▶ **What is expected**:
Show, from the records below, all lines that contain the word "will".

Material provided section start

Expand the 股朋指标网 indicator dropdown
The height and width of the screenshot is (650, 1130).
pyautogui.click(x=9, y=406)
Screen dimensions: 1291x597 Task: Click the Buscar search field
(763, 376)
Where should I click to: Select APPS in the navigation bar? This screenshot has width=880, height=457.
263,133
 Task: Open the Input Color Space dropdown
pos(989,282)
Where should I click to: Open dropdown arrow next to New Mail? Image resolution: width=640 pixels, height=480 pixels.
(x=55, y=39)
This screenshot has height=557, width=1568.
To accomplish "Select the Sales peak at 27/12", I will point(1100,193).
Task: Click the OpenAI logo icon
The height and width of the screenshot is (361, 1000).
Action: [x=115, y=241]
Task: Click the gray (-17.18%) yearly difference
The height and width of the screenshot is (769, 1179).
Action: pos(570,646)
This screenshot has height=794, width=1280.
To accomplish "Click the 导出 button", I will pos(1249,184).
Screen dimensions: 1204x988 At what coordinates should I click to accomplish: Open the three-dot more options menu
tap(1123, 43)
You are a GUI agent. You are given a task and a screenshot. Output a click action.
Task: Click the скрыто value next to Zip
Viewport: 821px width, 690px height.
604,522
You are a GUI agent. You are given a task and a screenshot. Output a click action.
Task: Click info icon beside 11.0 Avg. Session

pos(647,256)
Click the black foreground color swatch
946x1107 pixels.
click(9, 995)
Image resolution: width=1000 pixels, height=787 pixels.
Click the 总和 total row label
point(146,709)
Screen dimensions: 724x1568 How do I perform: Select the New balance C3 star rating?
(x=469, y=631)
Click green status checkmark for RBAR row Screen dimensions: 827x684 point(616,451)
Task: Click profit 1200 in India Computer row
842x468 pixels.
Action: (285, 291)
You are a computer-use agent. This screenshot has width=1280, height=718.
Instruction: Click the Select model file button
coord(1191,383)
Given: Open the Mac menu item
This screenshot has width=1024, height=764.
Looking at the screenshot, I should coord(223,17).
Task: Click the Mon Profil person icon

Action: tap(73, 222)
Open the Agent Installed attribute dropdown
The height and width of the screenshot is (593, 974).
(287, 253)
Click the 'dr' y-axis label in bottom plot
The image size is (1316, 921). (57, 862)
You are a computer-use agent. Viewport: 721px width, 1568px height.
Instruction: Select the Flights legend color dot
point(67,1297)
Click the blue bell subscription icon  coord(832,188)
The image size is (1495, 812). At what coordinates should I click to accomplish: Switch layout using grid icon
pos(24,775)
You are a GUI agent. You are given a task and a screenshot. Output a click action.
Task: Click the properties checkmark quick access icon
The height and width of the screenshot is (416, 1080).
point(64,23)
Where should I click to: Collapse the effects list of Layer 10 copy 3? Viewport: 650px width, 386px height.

Material provided section end

▶ **Reply to the task**:
To accomplish "Select the Sales peak at 27/12", I will point(1100,193).
To accomplish "Click the 导出 button", I will pos(1249,184).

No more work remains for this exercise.